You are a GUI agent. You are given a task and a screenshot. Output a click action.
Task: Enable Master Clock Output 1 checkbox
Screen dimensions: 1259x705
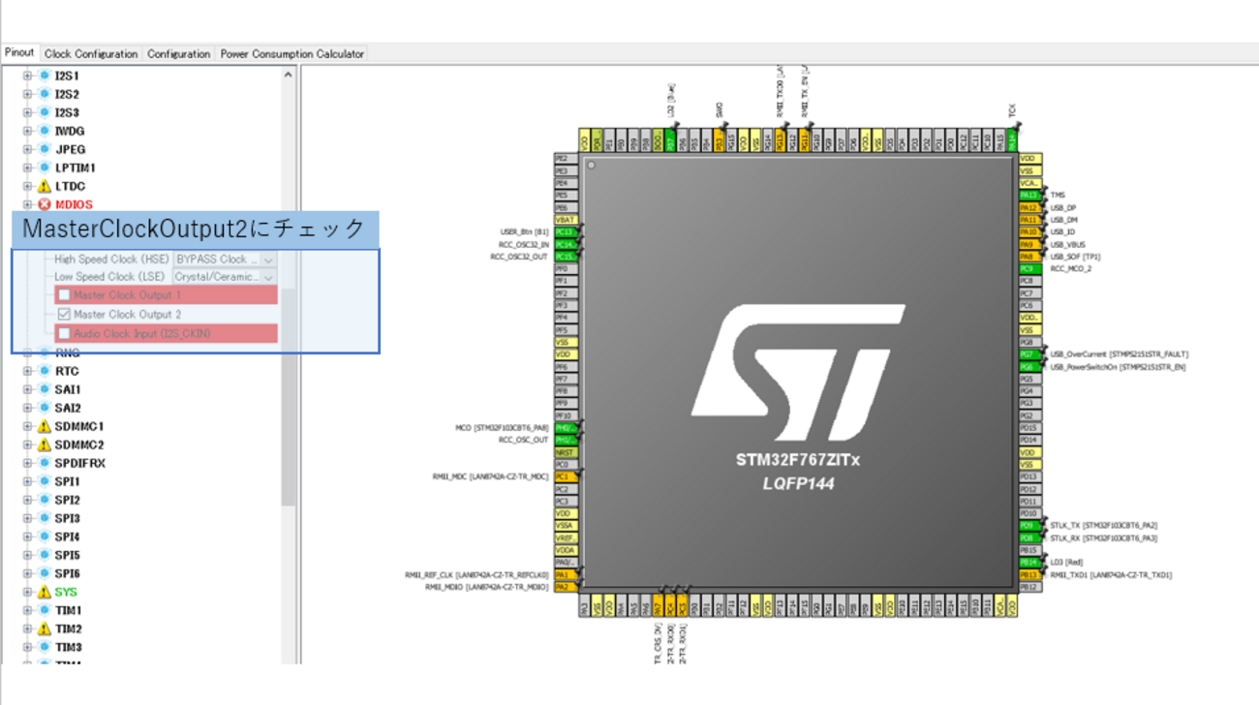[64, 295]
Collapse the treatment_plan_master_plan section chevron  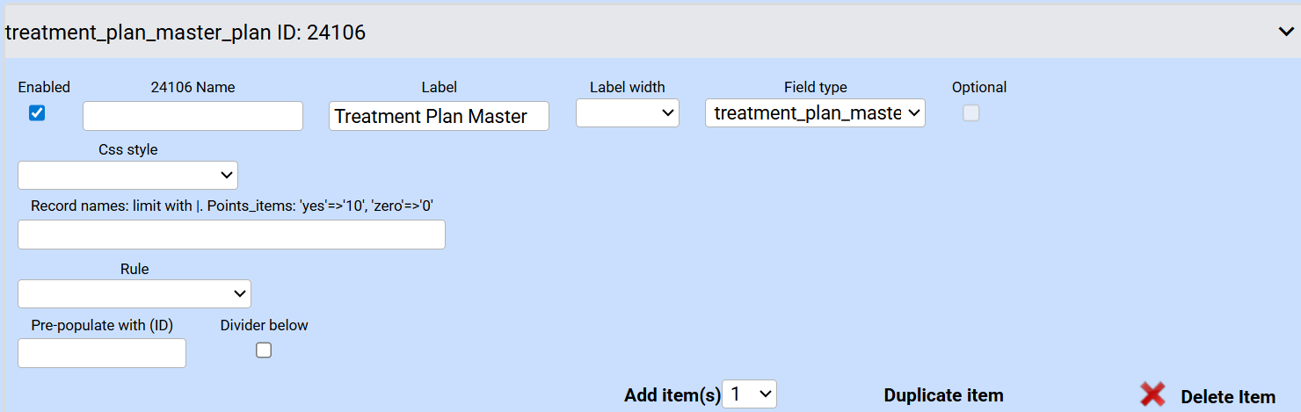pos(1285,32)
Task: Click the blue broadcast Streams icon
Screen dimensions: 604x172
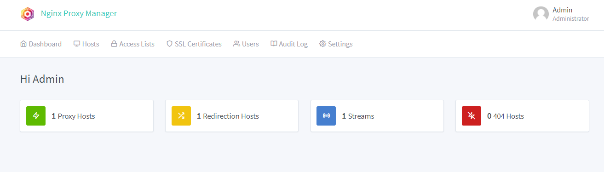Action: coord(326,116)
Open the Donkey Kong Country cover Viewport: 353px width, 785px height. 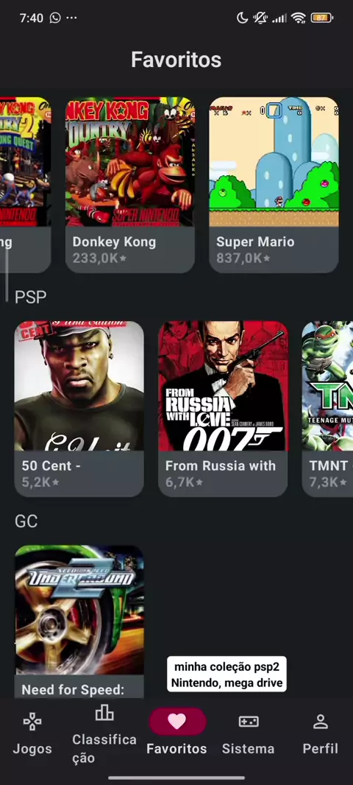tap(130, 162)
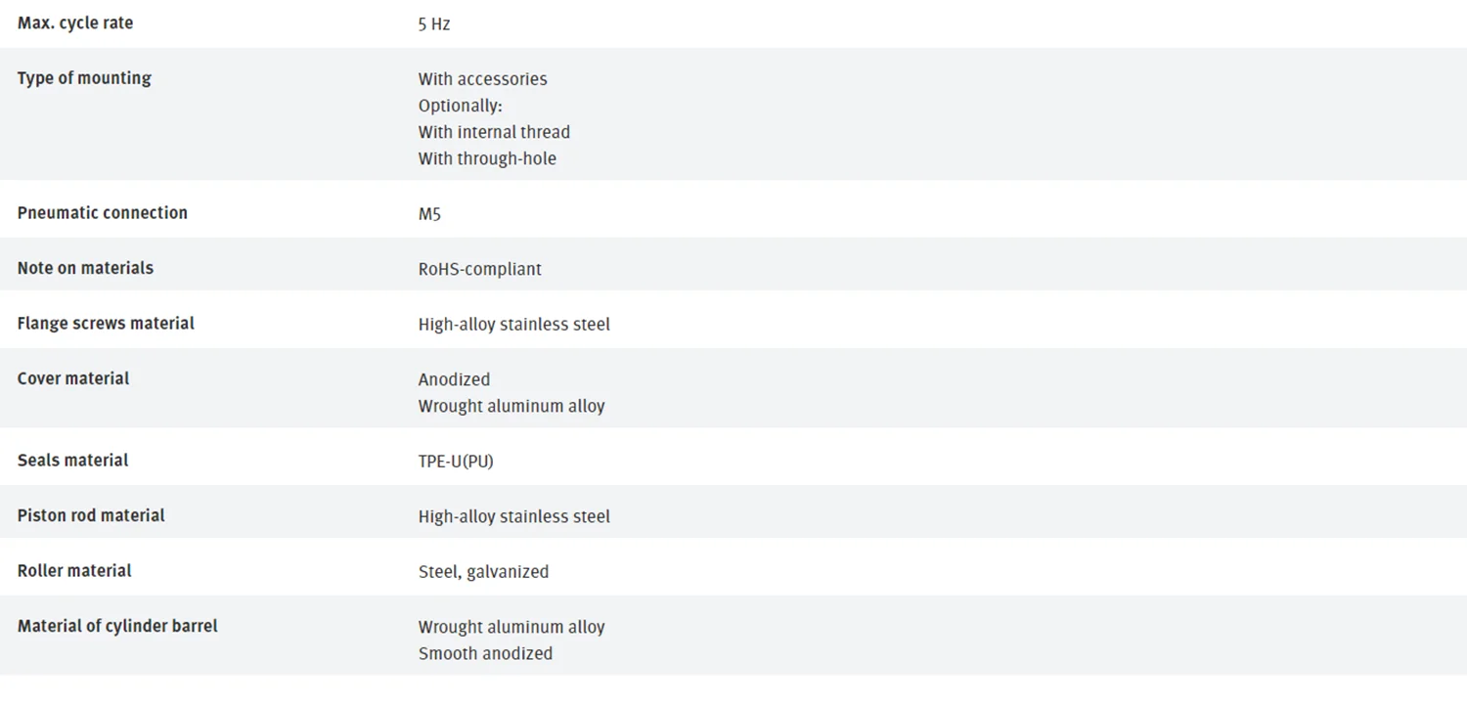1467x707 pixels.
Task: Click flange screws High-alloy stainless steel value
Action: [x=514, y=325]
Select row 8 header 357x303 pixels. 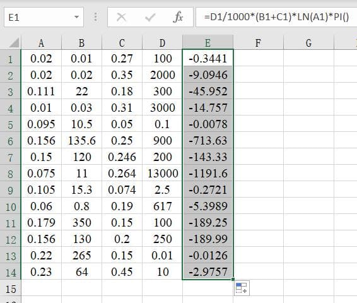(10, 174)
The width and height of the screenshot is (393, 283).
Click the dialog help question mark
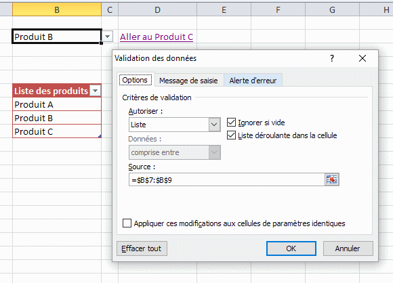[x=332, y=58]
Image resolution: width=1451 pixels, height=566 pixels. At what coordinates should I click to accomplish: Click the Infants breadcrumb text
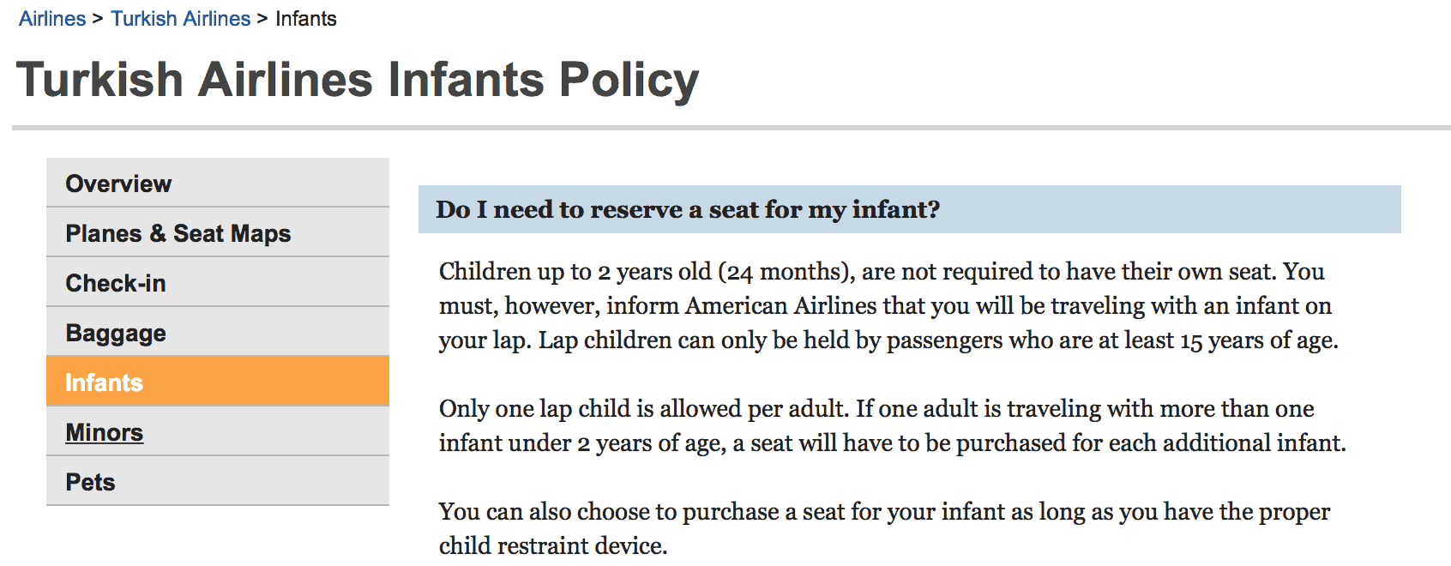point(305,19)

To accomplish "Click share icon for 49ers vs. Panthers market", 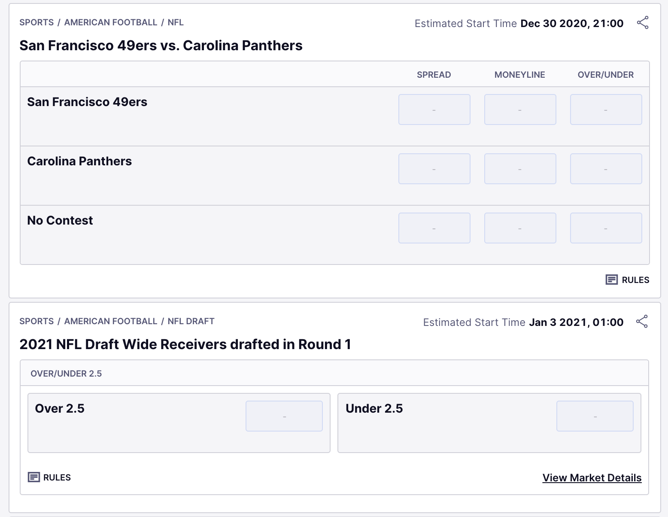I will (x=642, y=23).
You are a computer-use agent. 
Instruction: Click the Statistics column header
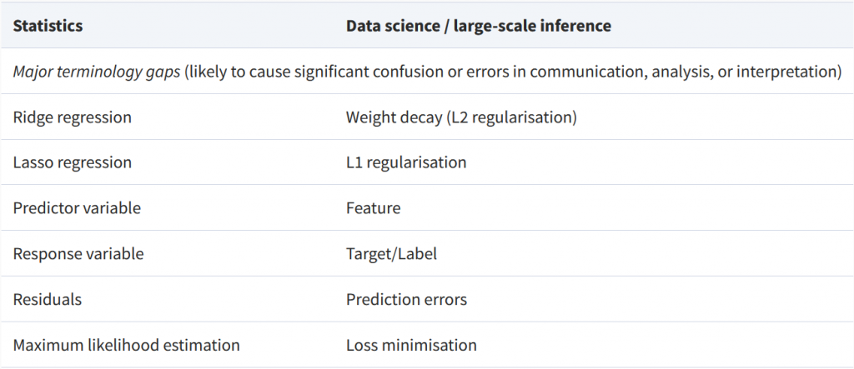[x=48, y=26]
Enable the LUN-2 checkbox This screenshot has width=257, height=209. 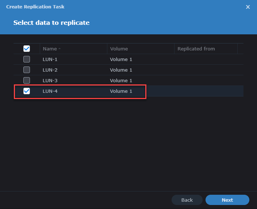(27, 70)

=====

■ **Written task**:
Which lines in the material above contain the word "dimensions"? Return each of those lines in full.

■ **Finished answer**:
Screen dimensions: 1259x705
Screen dimensions: 604x172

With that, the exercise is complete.